The Jayne Building was no ordinary edifice. Only at street level did it seem like others along the lower blocks of Chestnut. But the higher it rose—and it soared to more than 133 feet with its two-story, tin-covered, Gothic tower—the Jayne Building stood taller than any other place of business in the city. Squinting away its Gothic motif, it even looked like a skyscraper. Since Louis Sullivan, who later designed the real thing in Chicago, briefly worked in the architectural offices of Frank Furness across street, there might even have been an influence.

Demolition of the Jayne Building, January 2, 1958. Photograph by George A. Eisenman (The Historic American Building Survey/The Library of Congress)

In 1950, on the building’s 100th birthday, Charles Peterson publicly made this claim. “In the annals of the American skyscraper there was, perhaps, nothing more daring as the design for this building…” Peterson proposed it be allowed to stand (without its tower, which had burned in a dramatic fire in 1872) as one of Chestnut Street’s monuments to American history. He had the Jayne Building documented by the Historic American Building Survey (Peterson had some pull there, having founded the program in the 1930s), and he talked about it and even distributed a two-page mimeographed handout to anyone who was game. Peterson bent Louis Mumford’s ear as he researched a series of articles about Philadelphia for The New Yorker in the Spring of 1956.

“One is tempted to agree with Mr. Peterson’s conclusion,” wrote Mumford, “that this building must have provided Sullivan with his image of the skyscraper as a ‘proud and soaring thing’ whose character would be established by stressing vertical lines, for the Jayne Building looks like a crude model of a Sullivan skyscraper of a generation later.” But “whether this unique and historic structure…should be spared, as a national monument,” Mumford added, “is one of the many difficult questions that confront the directors of that project…”

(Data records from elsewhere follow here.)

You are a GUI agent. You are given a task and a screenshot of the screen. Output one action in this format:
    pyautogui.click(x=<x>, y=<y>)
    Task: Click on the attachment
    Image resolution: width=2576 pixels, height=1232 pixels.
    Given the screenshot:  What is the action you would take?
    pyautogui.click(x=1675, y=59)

That  project, of course, was Independence National Historical Park, which favored 18th-century buildings über alles. And within months wrecking crews were busy taking Jayne down.

Over the years, city planner Edmund Bacon had monumental disagreements with Peterson. In this case he agreed completely. Bacon later called the demolition of the Jayne Building ‘‘the worst single act of architectural vandalism that I’ve ever experienced.”

For scars like that, and the regret that followed, there would be no tonics or ointments.